Client Recipe Config file
Claude Desktop Claude Desktop examples/recipes/claude_desktop_config.json
GitHub Copilot (VS Code) GitHub Copilot examples/recipes/copilot_mcp.json

Both recipes share the same launcher: examples/recipes/serve_gateway.py. The launcher takes either --stub (built-in 2-tool catalog for sanity checks) or --catalog PATH (a real-MCP-server snapshot from examples/architectures/mcp_context_gateway/real_catalogs/).
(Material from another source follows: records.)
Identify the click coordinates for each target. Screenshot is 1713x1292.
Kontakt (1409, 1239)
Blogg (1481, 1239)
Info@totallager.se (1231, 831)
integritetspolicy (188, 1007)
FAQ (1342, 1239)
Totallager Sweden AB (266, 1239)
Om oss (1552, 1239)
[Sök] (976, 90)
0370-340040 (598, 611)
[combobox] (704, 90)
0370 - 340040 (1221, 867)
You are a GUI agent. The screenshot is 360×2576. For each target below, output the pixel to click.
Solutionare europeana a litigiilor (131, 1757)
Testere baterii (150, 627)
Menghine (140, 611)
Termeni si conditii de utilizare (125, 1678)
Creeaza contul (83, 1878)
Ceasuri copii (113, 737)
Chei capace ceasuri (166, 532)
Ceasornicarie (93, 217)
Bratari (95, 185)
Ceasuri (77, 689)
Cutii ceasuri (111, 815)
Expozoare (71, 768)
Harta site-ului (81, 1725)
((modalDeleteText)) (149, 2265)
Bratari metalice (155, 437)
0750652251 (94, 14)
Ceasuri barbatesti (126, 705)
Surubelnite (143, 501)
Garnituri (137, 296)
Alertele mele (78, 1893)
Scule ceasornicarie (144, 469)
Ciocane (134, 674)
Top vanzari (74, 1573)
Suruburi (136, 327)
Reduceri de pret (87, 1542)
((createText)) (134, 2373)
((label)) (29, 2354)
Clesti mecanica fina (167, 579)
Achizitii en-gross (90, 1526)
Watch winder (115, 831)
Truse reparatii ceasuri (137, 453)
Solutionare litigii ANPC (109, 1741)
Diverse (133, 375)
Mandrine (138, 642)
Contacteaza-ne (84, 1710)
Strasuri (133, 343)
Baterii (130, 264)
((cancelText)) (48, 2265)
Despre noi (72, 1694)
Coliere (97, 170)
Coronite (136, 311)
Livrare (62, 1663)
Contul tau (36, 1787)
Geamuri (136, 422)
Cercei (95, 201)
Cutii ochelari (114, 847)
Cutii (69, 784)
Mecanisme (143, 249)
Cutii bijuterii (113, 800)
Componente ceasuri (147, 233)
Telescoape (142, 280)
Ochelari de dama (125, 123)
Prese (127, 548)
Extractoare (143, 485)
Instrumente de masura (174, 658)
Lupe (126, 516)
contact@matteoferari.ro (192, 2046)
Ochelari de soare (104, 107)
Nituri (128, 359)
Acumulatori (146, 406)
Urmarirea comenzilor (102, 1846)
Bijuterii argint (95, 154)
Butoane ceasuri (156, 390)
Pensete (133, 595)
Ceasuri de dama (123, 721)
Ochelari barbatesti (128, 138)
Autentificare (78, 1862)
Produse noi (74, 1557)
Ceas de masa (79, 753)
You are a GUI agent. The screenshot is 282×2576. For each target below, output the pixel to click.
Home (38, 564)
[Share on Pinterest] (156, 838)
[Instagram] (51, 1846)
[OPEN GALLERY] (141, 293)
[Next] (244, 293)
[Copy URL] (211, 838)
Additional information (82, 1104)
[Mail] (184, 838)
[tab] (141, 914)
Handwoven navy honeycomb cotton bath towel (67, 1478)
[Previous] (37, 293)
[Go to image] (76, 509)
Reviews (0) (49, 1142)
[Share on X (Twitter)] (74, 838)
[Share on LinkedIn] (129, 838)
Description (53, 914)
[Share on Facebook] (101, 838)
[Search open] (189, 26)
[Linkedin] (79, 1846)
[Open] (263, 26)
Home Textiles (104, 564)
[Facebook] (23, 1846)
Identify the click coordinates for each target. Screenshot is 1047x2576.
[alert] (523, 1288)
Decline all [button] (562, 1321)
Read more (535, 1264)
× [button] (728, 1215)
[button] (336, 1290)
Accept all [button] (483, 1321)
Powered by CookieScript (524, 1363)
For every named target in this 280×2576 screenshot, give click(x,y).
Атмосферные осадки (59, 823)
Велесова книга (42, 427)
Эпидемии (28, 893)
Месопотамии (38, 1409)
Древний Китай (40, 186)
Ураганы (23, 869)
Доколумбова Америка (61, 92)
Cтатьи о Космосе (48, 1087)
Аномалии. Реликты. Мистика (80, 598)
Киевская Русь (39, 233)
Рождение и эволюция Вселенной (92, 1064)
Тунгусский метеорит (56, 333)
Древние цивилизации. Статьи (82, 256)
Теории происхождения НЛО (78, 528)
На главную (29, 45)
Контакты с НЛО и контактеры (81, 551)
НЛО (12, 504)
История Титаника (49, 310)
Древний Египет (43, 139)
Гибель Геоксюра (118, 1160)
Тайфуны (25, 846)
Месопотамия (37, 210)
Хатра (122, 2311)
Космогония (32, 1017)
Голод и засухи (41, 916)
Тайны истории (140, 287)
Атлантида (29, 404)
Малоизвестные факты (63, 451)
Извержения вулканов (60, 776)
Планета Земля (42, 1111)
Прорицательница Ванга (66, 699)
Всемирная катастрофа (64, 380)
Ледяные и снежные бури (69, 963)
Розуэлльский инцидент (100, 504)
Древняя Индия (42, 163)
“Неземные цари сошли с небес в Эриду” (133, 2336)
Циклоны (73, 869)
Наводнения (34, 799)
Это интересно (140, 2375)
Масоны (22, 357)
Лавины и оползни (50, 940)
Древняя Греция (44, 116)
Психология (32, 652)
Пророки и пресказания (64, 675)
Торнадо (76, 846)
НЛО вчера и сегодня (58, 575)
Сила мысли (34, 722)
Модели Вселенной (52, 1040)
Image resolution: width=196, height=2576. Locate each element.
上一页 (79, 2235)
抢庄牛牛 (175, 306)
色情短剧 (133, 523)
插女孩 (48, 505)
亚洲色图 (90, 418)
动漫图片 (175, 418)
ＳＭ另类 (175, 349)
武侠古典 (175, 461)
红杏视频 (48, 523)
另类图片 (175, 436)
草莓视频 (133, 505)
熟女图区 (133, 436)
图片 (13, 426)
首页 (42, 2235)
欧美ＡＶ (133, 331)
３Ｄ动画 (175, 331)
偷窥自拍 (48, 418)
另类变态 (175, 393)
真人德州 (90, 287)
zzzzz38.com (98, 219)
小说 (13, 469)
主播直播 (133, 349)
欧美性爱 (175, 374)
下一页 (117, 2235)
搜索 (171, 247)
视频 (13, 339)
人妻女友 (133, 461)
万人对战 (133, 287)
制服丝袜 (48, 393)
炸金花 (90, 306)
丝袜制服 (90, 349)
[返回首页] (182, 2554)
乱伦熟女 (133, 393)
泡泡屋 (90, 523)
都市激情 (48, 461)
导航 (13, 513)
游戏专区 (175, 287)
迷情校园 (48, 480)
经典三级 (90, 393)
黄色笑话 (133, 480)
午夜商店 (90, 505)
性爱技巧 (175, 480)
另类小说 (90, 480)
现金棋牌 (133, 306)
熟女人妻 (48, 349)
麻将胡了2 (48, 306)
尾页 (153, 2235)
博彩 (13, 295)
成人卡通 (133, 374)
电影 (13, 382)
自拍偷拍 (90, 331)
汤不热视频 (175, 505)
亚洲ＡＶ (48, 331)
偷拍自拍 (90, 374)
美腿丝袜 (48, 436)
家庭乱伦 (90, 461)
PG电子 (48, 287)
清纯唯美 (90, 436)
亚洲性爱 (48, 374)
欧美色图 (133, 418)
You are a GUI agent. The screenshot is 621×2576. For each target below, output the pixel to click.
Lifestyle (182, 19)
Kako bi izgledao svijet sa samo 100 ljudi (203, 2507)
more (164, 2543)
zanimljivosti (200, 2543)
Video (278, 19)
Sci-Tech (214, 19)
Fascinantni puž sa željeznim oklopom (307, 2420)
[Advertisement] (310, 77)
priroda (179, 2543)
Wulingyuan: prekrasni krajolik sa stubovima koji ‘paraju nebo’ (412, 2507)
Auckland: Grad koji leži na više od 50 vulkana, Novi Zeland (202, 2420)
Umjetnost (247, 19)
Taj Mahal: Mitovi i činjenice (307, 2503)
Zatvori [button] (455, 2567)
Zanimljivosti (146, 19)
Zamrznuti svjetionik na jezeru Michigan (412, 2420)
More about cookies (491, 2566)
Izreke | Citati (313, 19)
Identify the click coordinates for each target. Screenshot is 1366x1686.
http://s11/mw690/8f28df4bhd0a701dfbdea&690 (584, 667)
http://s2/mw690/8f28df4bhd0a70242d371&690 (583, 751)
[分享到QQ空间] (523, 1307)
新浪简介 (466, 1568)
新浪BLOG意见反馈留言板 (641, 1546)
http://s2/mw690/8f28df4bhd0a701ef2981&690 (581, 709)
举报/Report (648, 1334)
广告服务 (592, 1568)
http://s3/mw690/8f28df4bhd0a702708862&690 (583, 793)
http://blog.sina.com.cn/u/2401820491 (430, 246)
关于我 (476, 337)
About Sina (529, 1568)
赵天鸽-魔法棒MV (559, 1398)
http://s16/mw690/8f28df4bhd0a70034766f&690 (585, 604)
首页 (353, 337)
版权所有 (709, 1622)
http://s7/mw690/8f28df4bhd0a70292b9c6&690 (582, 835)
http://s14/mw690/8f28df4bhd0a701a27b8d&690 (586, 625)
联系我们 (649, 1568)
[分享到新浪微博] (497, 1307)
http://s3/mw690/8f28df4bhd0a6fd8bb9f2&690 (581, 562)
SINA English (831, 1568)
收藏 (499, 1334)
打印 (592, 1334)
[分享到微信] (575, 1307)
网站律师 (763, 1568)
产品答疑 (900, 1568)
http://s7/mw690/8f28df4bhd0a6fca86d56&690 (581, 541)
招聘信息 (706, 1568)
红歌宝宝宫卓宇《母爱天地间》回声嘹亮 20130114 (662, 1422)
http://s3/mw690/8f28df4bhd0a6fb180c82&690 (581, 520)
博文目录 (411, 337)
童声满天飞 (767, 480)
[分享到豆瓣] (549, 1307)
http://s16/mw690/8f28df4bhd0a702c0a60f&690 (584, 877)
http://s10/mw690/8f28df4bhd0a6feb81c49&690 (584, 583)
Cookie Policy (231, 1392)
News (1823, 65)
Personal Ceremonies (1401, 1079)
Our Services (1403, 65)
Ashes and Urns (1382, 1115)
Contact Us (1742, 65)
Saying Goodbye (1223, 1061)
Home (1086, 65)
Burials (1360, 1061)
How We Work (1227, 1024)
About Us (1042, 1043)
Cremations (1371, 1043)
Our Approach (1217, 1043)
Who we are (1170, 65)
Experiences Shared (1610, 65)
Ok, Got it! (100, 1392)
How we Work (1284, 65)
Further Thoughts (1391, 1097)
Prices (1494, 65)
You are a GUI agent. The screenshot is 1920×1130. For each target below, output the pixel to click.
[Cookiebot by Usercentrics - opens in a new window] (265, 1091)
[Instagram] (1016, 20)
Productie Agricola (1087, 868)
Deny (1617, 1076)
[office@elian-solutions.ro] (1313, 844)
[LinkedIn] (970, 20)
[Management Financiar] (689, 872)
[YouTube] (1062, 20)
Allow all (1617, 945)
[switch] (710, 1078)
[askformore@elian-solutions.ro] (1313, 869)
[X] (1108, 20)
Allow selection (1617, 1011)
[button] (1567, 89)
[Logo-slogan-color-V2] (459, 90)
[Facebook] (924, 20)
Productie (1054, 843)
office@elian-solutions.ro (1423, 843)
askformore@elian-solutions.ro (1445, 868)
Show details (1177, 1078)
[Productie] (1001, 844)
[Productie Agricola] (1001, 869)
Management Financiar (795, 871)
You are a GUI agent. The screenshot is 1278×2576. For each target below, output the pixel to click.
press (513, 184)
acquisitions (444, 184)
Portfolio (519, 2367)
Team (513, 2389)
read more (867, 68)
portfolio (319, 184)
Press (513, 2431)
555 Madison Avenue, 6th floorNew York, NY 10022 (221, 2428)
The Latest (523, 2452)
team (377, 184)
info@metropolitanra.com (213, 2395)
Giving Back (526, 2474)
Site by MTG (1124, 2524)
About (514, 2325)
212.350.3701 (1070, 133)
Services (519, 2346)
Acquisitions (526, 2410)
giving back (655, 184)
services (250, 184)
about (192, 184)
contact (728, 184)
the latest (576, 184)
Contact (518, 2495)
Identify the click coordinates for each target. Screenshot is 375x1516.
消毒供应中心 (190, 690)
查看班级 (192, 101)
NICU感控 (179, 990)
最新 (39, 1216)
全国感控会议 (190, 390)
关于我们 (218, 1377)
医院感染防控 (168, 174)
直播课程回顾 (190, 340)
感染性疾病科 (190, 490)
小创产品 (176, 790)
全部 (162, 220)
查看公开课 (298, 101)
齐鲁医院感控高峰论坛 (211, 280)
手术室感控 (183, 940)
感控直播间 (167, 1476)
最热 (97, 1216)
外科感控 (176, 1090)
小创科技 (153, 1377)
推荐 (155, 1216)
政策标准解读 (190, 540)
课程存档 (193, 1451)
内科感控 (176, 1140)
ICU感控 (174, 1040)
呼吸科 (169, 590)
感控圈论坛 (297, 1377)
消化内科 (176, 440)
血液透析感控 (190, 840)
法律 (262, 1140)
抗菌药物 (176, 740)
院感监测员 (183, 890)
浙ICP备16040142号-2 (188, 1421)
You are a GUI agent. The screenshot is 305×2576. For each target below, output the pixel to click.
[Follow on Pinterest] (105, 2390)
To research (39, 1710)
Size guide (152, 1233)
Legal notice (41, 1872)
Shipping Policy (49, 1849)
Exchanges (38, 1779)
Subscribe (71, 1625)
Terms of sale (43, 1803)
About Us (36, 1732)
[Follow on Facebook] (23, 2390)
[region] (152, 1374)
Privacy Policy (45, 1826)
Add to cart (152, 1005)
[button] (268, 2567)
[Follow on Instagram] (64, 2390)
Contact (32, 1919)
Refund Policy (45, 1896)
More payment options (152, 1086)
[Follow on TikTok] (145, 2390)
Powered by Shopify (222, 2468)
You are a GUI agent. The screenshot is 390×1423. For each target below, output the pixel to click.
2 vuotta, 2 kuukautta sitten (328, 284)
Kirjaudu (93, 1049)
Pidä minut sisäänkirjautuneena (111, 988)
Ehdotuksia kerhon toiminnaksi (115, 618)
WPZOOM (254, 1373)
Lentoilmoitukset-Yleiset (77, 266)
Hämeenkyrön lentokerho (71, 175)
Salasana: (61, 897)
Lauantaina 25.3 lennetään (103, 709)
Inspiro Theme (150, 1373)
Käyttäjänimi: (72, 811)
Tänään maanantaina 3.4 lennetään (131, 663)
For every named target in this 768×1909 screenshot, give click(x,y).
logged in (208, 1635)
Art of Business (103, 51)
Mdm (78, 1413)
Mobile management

When the contextweaver mcp serve CLI lands, the recipes' launcher line will drop in for the dedicated CLI with no other changes.

What "in front of" means

┌────────────────┐    bounded ChoiceCard list    ┌──────────────────┐
│ Claude Desktop │ ─────────────────────────────▶│ contextweaver    │
│ / VS Code      │                               │  gateway (stdio) │
└────────────────┘ ◀────────────────────────────│                  │
                       firewalled tool result   └────────┬─────────┘
                                                         │ raw tools/list
                                                         ▼
                                              ┌───────────────────┐
                                              │ Upstream MCP      │
                                              │  server(s)        │
                                              └───────────────────┘

The MCP client sees one virtual MCP server that exposes a bounded list of ChoiceCards instead of the upstream's full tool catalogue, and receives a firewalled summary (plus an artifact handle) instead of the raw tool output. The upstream servers are unchanged — you do not have to fork or patch them.